Soil analyses
Directly after recording the plant species, on each subplot three soil cores of 1 cm diameter were taken in a systematic grid and mixed together. Soil samples were sieved to a minimum of 2 mm grain size. To determine water content, 5 g of soil was dried for 48 hours at 105°C. Ammonium and nitrate were extracted from 10 g of wet soil with 25 ml 1 mol KCl solution, shaking for 30 minutes. In the case of shallow soil, analyses were made with less soil, keeping the soil:solution ratio constant to avoid differences in extraction strength. If there was too little soil to keep the soil:solution ratio constant, a correction factor was empirically determined to account for the higher extraction strength. After filtration with the KCl extract, we measured the pH-value with a pH-electrode (719 S Titrino, Metrohm, Switzerland). With the remaining solution, we measured ammonium and nitrate with a microplate reader (Synergy mx, Biotek Instruments, Germany). We determined ammonium cholorometrically according to Baethgen and Alley (1989) and nitrate according to Miranda et al. (2001). Both concentrations were expressed as ppm of dry soil.

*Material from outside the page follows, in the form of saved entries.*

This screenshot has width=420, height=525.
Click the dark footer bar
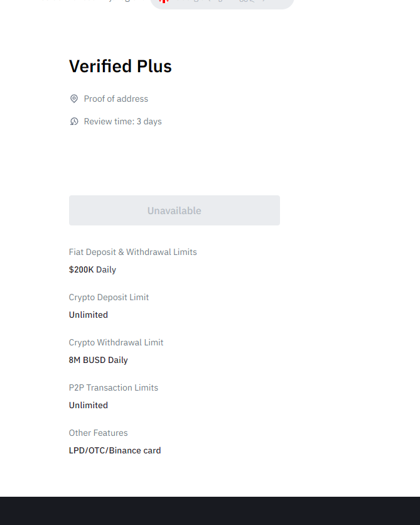[210, 511]
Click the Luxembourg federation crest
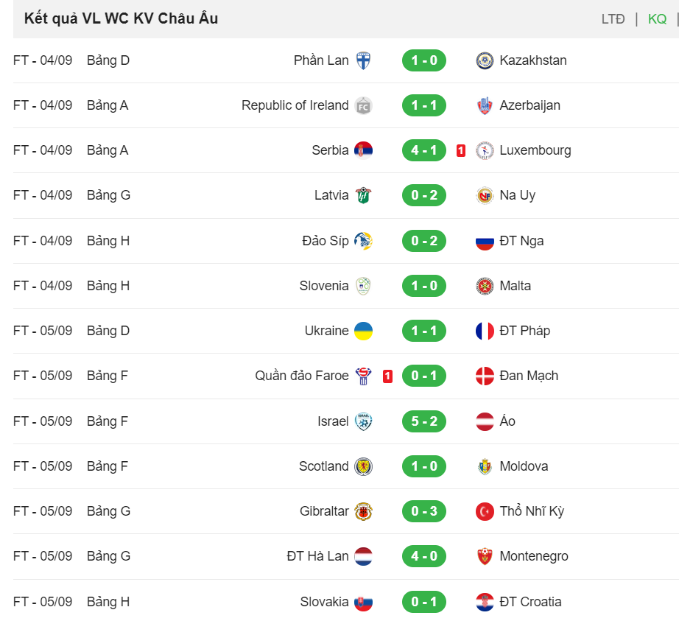 485,150
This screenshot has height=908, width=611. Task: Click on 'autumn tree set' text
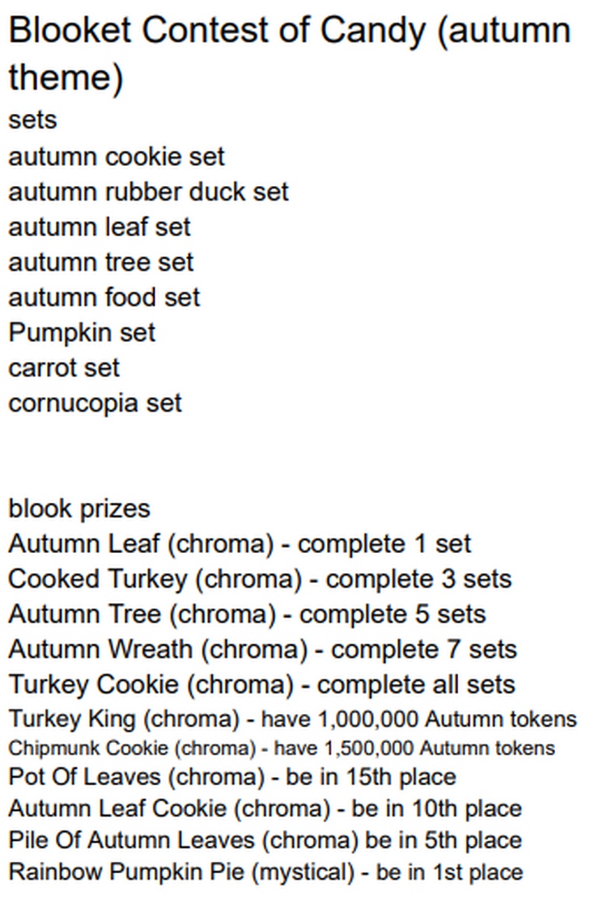point(101,262)
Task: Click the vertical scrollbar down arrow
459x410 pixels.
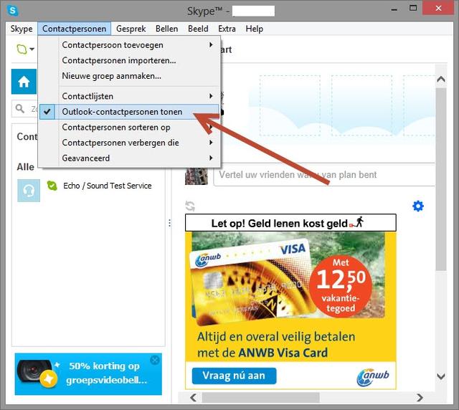Action: click(441, 376)
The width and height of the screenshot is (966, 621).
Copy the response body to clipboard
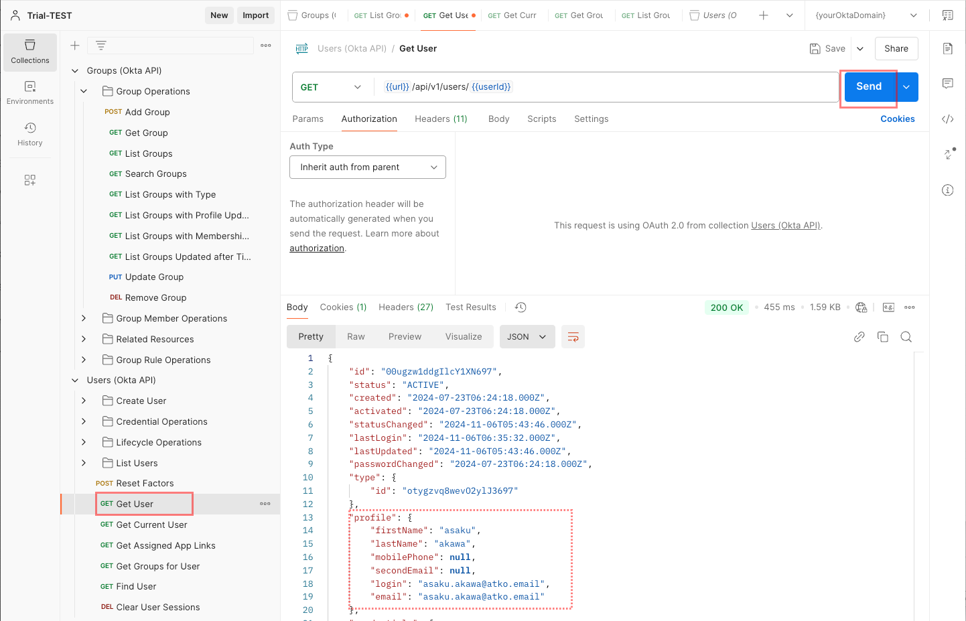pos(883,337)
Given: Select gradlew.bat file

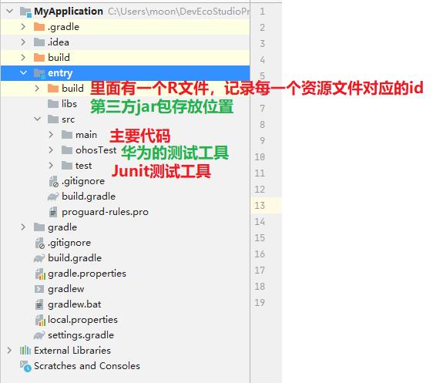Looking at the screenshot, I should (125, 304).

We analyzed concentrations of 20 cations and of phosphorous with an inductively coupled plasma spectrometer (ICP-OES, Spectroblue Ti, Spectro Analytical Instruments GmbH, Germany). As standards, we used a 20-cation solution (ICP multielement standard solution IV Merk KgaA, Germany) and a P solution (Single-element ICP standard solution, Phosphorus, Carl Roth GmbH + Co. KG, Germany). Only those cations known to be macro- or micro-nutrients for plants were further considered. To achieve this, we extracted 5 g wet soil with Mehlich 1 solution (Mehlich, A 1953). Samples exceeding determination threshold were diluted and re-measured.
We dried an aliquot of soil at 60 °C and milled with a pebble mill for 1.5 min. 50 µg were weighed in tin capsules to determine C and N content with a combustion gas detector (Vario EL cube, Elementar, Germany).